Early last year, IBM joined Seagate in the 10k rpm SCSI arena with the release of the Ultrastar 9ZX. For a brief time, the 9ZX reigned supreme as the fastest drive around, edging out the first-generation Seagate Cheetah 4LP. Only a short time later, however, Seagate started shipping the second generation Cheetah 9LP, which leapfrogged the IBM drive and once again garnered the Cheetah family the title. Today, a year later, the race continues, with IBM announcing a second generation 10k rpm unit and Seagate announcing its third. As was the case last year, IBM's entry shipped first. Here we'll take a look at the 18.2 gig Ultrastar 18ZX.

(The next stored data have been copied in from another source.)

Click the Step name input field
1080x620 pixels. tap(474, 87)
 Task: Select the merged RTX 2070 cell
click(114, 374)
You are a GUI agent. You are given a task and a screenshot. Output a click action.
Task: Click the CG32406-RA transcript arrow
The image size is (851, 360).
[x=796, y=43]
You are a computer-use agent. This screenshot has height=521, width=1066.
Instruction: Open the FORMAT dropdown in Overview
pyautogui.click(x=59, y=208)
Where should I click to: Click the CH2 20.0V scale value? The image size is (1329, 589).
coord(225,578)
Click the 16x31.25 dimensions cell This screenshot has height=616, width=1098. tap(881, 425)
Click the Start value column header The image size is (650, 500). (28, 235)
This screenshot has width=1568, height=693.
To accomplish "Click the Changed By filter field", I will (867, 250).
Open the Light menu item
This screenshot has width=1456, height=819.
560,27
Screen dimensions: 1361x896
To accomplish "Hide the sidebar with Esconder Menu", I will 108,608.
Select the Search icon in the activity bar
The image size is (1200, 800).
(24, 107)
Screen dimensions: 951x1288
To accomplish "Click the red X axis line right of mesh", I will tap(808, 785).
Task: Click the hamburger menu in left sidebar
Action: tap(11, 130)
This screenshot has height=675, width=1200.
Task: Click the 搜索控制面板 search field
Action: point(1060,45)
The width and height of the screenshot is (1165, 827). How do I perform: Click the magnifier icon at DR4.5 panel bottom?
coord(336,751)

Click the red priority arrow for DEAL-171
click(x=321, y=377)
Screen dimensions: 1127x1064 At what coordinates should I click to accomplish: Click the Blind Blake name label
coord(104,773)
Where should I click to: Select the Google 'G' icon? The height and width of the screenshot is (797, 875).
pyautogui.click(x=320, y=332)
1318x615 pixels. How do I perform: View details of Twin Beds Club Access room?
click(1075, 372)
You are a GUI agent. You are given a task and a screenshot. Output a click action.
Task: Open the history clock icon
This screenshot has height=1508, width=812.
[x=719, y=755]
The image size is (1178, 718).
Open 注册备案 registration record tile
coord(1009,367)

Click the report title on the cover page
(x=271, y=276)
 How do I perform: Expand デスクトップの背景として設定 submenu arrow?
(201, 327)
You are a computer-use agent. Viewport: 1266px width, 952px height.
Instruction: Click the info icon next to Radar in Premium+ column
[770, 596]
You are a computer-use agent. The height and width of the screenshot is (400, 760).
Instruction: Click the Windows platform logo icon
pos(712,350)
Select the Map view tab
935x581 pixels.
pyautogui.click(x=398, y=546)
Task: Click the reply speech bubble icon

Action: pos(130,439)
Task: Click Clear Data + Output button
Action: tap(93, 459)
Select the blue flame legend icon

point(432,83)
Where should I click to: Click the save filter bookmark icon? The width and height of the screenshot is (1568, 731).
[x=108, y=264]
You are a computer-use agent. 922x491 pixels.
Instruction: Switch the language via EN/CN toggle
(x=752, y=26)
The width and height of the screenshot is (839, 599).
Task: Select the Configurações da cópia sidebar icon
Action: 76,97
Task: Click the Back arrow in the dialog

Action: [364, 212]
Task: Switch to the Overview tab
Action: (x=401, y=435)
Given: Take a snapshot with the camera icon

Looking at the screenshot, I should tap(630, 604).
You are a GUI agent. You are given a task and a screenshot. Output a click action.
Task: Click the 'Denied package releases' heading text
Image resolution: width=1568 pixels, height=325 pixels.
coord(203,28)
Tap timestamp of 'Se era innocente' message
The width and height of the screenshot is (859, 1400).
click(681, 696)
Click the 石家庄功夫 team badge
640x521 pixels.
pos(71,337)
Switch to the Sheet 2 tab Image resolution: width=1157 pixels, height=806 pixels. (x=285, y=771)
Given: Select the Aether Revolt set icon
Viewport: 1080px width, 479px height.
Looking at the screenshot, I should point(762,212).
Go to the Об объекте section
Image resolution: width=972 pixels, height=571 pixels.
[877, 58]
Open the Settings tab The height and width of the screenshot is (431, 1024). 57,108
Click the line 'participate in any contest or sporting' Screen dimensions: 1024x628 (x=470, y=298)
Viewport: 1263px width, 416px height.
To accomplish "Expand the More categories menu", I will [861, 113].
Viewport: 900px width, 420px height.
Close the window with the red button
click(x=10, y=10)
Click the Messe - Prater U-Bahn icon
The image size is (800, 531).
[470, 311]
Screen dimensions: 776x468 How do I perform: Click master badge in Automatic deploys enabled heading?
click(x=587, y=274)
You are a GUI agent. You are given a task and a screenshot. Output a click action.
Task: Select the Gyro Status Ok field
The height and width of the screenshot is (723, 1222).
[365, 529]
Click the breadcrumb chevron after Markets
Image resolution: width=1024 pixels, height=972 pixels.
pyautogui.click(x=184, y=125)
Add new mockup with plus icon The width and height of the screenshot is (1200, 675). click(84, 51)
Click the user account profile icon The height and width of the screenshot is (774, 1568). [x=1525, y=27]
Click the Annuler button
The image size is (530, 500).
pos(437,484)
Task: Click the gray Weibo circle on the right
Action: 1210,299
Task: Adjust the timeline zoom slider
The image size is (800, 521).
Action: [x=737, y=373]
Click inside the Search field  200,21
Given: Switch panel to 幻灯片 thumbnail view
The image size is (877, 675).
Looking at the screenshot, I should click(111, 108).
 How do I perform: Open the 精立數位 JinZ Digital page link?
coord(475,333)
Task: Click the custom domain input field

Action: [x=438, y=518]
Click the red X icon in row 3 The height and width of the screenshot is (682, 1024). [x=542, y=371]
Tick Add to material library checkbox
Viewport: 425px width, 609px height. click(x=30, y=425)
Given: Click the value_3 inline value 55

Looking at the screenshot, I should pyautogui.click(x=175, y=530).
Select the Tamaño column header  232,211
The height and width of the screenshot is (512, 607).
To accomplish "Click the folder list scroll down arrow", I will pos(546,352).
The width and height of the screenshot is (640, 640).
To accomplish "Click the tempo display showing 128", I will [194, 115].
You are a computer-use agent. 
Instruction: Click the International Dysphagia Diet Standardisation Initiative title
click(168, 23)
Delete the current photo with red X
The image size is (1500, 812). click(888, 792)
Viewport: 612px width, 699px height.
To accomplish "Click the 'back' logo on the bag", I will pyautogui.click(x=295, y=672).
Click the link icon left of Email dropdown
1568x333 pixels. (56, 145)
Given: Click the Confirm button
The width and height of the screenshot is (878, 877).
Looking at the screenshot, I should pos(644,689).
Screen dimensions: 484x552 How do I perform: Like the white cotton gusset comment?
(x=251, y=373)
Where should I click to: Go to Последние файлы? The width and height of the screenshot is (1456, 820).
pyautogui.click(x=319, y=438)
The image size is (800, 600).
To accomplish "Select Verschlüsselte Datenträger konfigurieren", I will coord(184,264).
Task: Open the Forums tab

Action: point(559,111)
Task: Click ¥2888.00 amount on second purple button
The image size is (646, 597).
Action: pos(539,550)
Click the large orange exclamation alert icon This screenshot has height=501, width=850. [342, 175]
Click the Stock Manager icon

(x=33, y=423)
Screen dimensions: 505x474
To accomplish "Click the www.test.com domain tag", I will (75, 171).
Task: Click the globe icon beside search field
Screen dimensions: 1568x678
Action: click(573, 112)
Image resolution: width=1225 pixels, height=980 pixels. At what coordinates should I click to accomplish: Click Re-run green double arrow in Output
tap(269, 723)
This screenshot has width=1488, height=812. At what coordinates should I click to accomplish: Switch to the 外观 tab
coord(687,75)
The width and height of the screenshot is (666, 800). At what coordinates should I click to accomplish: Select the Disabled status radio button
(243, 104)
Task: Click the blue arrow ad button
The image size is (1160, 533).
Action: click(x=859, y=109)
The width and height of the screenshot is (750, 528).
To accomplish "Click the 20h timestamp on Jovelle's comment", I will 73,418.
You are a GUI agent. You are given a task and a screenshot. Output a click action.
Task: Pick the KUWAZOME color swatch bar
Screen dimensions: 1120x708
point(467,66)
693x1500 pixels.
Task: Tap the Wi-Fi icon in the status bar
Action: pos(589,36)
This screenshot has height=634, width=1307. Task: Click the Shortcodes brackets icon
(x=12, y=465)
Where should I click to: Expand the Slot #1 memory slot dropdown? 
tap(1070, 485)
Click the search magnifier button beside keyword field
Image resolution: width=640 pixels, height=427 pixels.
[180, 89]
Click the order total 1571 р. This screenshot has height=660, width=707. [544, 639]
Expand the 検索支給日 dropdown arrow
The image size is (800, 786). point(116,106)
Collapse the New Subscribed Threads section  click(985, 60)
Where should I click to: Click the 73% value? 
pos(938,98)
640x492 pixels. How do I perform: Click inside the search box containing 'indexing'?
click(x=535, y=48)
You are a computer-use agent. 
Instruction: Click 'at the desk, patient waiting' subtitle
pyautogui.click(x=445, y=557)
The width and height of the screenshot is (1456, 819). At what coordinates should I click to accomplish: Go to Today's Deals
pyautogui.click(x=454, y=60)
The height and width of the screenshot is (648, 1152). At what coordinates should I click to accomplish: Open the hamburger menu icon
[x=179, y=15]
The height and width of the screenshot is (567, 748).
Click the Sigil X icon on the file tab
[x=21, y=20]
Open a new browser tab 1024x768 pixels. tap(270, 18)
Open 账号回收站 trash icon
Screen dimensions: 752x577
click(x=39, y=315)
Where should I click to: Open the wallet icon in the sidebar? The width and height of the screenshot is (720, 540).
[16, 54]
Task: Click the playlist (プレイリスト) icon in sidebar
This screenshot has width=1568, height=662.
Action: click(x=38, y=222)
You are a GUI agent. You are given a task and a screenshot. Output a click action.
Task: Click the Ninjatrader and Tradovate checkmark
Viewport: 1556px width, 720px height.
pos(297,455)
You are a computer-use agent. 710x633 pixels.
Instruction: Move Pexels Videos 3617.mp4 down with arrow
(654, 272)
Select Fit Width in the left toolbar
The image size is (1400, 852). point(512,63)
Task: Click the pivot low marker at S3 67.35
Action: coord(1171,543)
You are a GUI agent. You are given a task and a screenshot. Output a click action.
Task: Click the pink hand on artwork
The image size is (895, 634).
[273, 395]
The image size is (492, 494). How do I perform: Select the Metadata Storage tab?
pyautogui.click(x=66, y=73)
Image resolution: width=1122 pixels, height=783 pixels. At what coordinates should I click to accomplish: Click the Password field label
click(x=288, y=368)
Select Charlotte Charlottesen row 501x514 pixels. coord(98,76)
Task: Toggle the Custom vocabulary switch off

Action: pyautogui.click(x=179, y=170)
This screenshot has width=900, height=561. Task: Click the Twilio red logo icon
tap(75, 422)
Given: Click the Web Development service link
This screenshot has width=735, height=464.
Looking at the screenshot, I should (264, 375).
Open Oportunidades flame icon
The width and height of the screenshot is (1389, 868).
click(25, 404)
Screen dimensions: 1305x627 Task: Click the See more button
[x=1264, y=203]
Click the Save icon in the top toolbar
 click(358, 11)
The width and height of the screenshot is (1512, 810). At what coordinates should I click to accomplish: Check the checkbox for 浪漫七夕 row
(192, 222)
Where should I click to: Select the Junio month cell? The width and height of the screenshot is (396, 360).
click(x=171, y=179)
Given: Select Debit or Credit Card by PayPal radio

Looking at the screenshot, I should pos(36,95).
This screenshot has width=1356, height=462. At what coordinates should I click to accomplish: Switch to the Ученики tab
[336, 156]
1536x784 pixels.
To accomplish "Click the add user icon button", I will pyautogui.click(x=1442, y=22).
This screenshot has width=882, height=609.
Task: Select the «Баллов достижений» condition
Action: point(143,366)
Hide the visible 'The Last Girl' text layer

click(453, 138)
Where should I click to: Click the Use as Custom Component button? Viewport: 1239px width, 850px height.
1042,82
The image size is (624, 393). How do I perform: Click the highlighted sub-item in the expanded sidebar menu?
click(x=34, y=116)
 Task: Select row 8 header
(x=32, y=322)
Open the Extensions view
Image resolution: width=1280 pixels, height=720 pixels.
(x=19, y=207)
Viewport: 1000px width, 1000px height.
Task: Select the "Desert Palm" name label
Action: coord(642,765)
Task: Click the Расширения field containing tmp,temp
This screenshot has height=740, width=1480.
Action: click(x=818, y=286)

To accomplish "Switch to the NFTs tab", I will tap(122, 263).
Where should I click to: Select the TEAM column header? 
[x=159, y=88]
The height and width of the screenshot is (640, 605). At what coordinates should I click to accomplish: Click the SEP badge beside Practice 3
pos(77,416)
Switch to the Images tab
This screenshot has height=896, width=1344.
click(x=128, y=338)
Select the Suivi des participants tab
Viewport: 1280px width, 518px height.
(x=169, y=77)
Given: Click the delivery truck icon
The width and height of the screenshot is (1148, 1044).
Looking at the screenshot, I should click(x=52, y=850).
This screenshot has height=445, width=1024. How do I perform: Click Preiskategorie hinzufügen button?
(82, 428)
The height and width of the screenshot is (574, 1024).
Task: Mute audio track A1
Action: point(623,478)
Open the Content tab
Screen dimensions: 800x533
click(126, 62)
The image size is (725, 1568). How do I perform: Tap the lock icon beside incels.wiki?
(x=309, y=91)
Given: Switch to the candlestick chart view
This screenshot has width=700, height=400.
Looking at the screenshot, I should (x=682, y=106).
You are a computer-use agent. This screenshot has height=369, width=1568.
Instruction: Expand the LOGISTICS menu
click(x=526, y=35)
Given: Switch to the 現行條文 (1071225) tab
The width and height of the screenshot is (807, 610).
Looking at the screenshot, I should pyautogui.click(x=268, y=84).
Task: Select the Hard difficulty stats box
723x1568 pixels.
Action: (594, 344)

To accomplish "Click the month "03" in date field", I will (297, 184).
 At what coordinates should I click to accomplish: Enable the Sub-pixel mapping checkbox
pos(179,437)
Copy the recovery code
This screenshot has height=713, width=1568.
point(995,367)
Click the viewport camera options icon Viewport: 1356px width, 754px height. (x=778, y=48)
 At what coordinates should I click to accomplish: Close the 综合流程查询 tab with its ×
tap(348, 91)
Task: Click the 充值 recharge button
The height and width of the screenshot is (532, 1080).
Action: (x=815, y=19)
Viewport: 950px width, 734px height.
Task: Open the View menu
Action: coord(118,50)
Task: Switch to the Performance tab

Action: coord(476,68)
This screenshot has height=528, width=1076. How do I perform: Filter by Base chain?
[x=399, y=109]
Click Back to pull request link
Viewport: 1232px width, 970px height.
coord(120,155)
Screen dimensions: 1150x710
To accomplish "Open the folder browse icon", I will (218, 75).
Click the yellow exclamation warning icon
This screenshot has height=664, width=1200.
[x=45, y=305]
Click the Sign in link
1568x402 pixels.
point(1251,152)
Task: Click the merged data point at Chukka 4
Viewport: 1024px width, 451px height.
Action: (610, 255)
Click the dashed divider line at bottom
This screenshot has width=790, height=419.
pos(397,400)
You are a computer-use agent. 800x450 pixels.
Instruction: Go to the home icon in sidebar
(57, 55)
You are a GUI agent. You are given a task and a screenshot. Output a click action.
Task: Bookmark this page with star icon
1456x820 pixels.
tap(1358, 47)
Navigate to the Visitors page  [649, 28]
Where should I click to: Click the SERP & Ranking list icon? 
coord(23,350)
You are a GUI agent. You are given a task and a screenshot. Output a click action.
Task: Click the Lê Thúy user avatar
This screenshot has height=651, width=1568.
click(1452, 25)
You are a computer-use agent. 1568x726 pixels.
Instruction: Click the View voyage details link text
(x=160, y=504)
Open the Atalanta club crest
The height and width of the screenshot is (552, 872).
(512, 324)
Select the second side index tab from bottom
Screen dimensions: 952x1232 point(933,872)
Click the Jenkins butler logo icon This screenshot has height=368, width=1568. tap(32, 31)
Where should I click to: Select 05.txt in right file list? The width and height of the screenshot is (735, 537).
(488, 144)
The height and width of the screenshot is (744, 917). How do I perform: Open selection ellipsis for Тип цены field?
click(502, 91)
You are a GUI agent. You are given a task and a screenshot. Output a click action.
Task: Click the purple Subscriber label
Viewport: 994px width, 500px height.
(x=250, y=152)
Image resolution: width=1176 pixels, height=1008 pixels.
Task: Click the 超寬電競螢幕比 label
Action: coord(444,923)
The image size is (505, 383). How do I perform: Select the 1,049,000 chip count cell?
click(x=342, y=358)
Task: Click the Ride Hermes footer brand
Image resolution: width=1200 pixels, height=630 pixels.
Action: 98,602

There's a disparity forming between 10k rpm offerings between IBM and Seagate. Specifically, Big Blue seems to be lagging behind a bit in the areal density department. The Ultrastar 18ZX uses ten platters to deliver 18 gigs of storage. That's 1.8 gigs per platter, slightly more than the previous generation 9ZX. The upcoming Seagate 18LP (and newcomer Quantum's Atlas 10k) pack 18 gigs of storage on only 6 platters. Aside from the probable difference in sequential transfer rates (the Cheetah and Atlas STRs would likely be higher), the lower MB/platter ratio of the 18ZX necessitates a 1.6" form factor rather than the standard 1" profile that we like to stick to here at the Storage Review. This further ripples down in mechanics to seek time: 1.6" form factor drives tend to bring higher seek times to the table than their 1" counterparts, due primarily to more massive actuators. Actuators responsible for 20 read/write heads are subject to more inertia than those containing, say, 12 heads. The 18ZX therefore sports a relatively high 6.5 millisecond seek time (yes, we can't believe we're already calling a six-something ms access time high either!) rather than the 5.x ms seek time becoming the standard for this class of drive. So, a judgment call arises. Should we standardize on the 9 gig range and thus review the 9LZX and the smallest Cheetah 18LP (9 GB)? Or should we move to the 18 gig range, the natural successor to the 9 gig standard that Storage Review abided by last year? Fate played a bit in the decision here- we found the 18ZX more readily obtainable than the 9LZX. But we really do feel that we should move on to an 18 gig standard for SCSI drives. Remaining at 9 gigs simply to compensate for IBM's sub-standard areal density should have furrowed some eyebrows at any rate .
So, we've got (obviously) a spindle speed of 10,000rpm, a seek time of 6.5 ms, and 1.8 gigs per platter. This latest IBM drive, however, weights in heavy at the buffer. Four megs of buffer to be exact. Wow. As is the norm for SCSI drives, the unit is backed by a 5 year warranty.
As has been the case with many IBM drives, the 18ZX arrived to us with write-caching disabled. Adaptec's ThreadMark benchmark includes a cache-setting utility. As has been the case before, though, ThreadMark's utility wouldn't "catch." We'd enable write-caching, close ThreadMark, and recheck only to find it still disabled. Adaptec EZ-SCSI 5.0, however, did the trick. Once toggled on, write-caching remained enabled. Aside from this episode, installation of this Ultra2 SCSI drive went smoothly.